Saved entries:
- - - - - - -

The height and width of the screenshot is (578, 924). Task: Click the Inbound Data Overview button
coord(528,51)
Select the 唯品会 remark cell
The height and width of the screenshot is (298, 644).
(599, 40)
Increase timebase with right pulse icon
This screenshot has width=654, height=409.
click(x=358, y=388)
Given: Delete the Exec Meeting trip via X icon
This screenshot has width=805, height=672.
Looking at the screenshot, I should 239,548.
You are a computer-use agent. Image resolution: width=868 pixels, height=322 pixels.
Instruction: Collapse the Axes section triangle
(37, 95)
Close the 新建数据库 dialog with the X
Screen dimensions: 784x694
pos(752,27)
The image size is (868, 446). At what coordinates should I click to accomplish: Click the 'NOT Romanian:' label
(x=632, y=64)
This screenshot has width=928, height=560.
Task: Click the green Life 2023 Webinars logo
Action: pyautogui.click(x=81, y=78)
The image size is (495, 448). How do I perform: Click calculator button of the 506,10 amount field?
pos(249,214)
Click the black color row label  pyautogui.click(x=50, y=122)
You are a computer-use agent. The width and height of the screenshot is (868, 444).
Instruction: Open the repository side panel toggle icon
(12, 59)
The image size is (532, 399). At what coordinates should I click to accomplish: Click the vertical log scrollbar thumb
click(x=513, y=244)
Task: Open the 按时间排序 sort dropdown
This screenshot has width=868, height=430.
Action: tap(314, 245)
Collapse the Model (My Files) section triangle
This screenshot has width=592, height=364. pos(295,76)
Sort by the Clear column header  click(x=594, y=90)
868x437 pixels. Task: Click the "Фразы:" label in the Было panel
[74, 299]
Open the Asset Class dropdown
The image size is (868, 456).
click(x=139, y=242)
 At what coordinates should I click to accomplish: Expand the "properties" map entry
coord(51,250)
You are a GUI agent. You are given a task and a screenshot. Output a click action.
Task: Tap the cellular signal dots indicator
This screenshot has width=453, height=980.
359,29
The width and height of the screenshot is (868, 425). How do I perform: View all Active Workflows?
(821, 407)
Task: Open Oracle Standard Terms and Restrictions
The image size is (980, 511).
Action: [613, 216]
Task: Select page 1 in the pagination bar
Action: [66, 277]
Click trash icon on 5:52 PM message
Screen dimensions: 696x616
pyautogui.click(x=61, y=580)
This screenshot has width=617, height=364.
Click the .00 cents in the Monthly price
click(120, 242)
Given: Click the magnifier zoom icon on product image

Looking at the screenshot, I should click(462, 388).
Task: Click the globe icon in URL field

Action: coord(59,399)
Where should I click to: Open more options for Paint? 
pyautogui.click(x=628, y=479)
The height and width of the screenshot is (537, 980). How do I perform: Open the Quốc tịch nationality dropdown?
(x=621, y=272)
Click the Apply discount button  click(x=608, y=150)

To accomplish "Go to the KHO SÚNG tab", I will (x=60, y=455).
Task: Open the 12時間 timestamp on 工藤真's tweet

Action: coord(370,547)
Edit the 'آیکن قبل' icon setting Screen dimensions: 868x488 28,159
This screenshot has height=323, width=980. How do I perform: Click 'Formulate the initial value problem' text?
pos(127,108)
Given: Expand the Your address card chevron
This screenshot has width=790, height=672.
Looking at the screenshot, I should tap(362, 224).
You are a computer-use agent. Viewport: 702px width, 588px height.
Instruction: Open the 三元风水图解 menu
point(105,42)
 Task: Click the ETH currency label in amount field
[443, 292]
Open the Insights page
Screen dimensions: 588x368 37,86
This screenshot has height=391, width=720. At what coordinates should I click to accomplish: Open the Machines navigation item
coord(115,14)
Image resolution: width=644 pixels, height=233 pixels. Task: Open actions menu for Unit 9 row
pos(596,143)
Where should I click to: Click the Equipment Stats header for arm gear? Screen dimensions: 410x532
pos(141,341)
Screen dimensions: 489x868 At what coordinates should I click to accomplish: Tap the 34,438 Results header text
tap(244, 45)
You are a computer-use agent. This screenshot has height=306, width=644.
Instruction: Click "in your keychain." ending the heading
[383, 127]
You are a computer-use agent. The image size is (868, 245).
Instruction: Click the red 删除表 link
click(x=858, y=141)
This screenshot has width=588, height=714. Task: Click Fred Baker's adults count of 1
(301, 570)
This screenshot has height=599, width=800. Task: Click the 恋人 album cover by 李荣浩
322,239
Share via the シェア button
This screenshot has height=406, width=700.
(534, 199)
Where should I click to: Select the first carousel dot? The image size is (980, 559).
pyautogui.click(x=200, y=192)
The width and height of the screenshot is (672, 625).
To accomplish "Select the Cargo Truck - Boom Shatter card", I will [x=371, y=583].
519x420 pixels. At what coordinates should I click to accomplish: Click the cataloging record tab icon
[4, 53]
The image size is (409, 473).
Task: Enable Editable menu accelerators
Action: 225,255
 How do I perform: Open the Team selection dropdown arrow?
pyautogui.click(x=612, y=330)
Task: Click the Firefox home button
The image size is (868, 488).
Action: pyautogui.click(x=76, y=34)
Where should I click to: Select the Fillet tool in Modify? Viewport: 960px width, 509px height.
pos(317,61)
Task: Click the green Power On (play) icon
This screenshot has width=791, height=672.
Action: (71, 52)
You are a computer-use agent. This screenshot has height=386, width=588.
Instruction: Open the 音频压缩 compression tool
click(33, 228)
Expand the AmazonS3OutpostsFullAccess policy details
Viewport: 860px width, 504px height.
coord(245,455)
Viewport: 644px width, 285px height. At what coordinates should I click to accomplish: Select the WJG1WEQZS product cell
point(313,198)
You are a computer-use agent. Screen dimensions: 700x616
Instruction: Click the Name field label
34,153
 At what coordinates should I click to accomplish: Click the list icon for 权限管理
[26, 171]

- - - - - - -

Only the number should be given: how many lines of the data contain the word "card"?

EXERCISE OUTPUT:
2